A result of consultation between the Premier League and its clubs, representatives of the Football League, the Football Association and other key stakeholders, EPPP is a long-term strategy designed to take youth development to the next level.
Under the shake-up, a new under-21 competition has been introduced that will bridge the gap between Academy and first team football.
I think it will be a good test for the players
- Kevin Ball on new national league
"EPPP gives scope for players to progress longer and to mature," said Ball. "I think if they keep it with the way they have proposed with three overage players and goalkeeper, it allows young players in the main to play against players of a similar stature to themselves, because even in pre-season you saw we had 17-year-olds or 18-year-olds up against men.
"I don't care what anybody says, not every 17-year-old is mature enough to compete with a man. But by making it under-21s in the main that's allowing it to pretty much be a level playing field.
"In terms of how the ages will span out over the season, some weeks you may have an under-19 team playing against an under-21 side, and that's something the players will have to see as a challenge. But in the main it keeps it more structured, and I think you'll get better football from it."
Sunderland's development squad will feature in the new league, which has been split into three national groups and will kick of their campaign with a 300-mile trip to the South Coast to face Southampton on Monday.
And Ball says such trips will give young players throughout the country a more realistic glimpse into the life of a professional footballer.
"We went to a meeting last week in Manchester and the travelling was brought up," he added. "They do want to make it like the Premier League and there will be a lot of travelling.
"We go to Southampton on Monday and some people have been saying it's a long way, and asking if we're going to get the bus.
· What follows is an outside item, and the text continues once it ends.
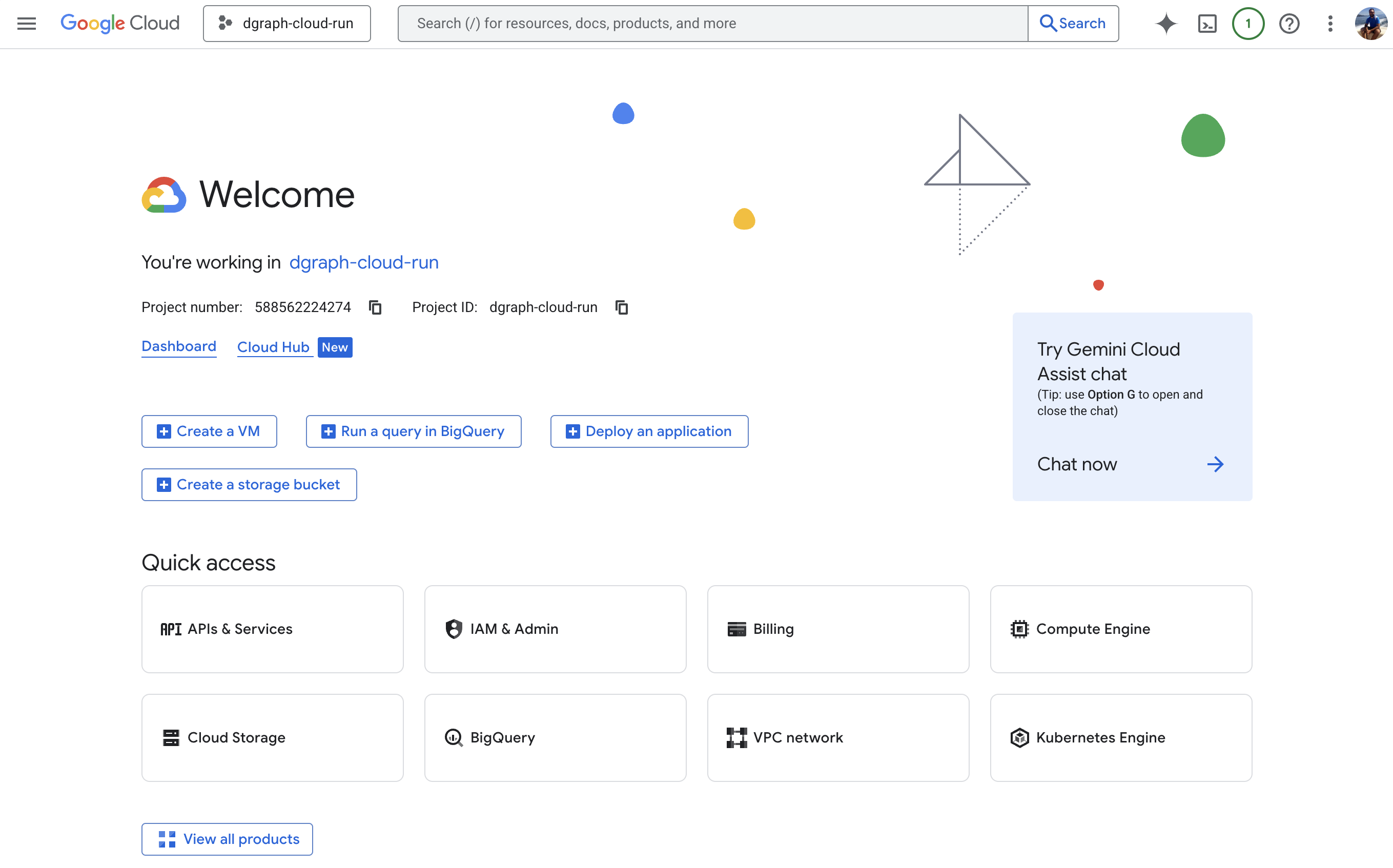The width and height of the screenshot is (1393, 868).
Task: Open the hamburger navigation menu
Action: pos(27,24)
But if that's what the players have to do, they'll have to get used to it.
"For some of them [during their careers], it might be the day of the game that they have to travel three or four hours. Whereas from our point of view we're going the day before and staying in a hotel.
"But for others that may not be the case and they'll have to travel three hours and then play a game. But in the main they are trying to move things the way the first team do and as long as everything allows, I think it will be a good test for the players."